Items from a data source
'''

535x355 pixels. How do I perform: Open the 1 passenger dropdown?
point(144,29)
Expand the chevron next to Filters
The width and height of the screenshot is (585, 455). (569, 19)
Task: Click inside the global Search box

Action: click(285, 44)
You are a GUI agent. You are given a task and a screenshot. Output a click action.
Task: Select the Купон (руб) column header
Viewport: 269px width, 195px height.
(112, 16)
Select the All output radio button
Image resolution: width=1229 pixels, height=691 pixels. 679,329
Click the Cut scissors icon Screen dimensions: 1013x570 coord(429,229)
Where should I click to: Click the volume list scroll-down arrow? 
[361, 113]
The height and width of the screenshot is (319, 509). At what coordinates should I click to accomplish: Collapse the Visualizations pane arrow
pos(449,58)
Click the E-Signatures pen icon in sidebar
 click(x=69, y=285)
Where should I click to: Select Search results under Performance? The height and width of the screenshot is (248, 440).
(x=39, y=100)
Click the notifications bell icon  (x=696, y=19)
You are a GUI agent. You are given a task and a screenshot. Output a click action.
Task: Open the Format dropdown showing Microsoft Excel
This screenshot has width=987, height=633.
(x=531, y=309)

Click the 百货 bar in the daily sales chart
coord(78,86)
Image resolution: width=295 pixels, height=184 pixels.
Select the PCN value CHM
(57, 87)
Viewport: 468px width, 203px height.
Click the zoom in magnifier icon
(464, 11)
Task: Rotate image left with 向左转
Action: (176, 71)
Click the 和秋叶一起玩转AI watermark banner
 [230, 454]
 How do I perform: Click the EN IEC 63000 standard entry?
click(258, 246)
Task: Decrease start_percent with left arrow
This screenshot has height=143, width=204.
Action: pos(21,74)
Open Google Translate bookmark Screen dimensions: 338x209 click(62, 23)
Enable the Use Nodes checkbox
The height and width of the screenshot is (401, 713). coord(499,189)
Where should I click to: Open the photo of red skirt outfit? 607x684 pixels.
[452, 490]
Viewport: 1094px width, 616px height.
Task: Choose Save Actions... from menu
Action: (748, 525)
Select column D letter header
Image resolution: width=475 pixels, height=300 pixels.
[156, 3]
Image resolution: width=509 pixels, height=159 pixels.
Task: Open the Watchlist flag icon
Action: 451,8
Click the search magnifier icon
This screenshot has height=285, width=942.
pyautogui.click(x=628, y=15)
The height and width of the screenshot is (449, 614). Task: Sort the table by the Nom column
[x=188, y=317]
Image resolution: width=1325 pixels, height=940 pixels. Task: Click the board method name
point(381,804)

'''

▶ Task to complete: Copy out the lines of the records starting with the line that contains "Where should I click to: Select" and going on through the line that contains "Open Google Translate", repeating each one exactly.

▶ Task output:
Where should I click to: Select Search results under Performance? The height and width of the screenshot is (248, 440).
(x=39, y=100)
Click the notifications bell icon  (x=696, y=19)
You are a GUI agent. You are given a task and a screenshot. Output a click action.
Task: Open the Format dropdown showing Microsoft Excel
This screenshot has width=987, height=633.
(x=531, y=309)

Click the 百货 bar in the daily sales chart
coord(78,86)
Image resolution: width=295 pixels, height=184 pixels.
Select the PCN value CHM
(57, 87)
Viewport: 468px width, 203px height.
Click the zoom in magnifier icon
(464, 11)
Task: Rotate image left with 向左转
Action: (176, 71)
Click the 和秋叶一起玩转AI watermark banner
 [230, 454]
 How do I perform: Click the EN IEC 63000 standard entry?
click(258, 246)
Task: Decrease start_percent with left arrow
This screenshot has height=143, width=204.
Action: pos(21,74)
Open Google Translate bookmark Screen dimensions: 338x209 click(62, 23)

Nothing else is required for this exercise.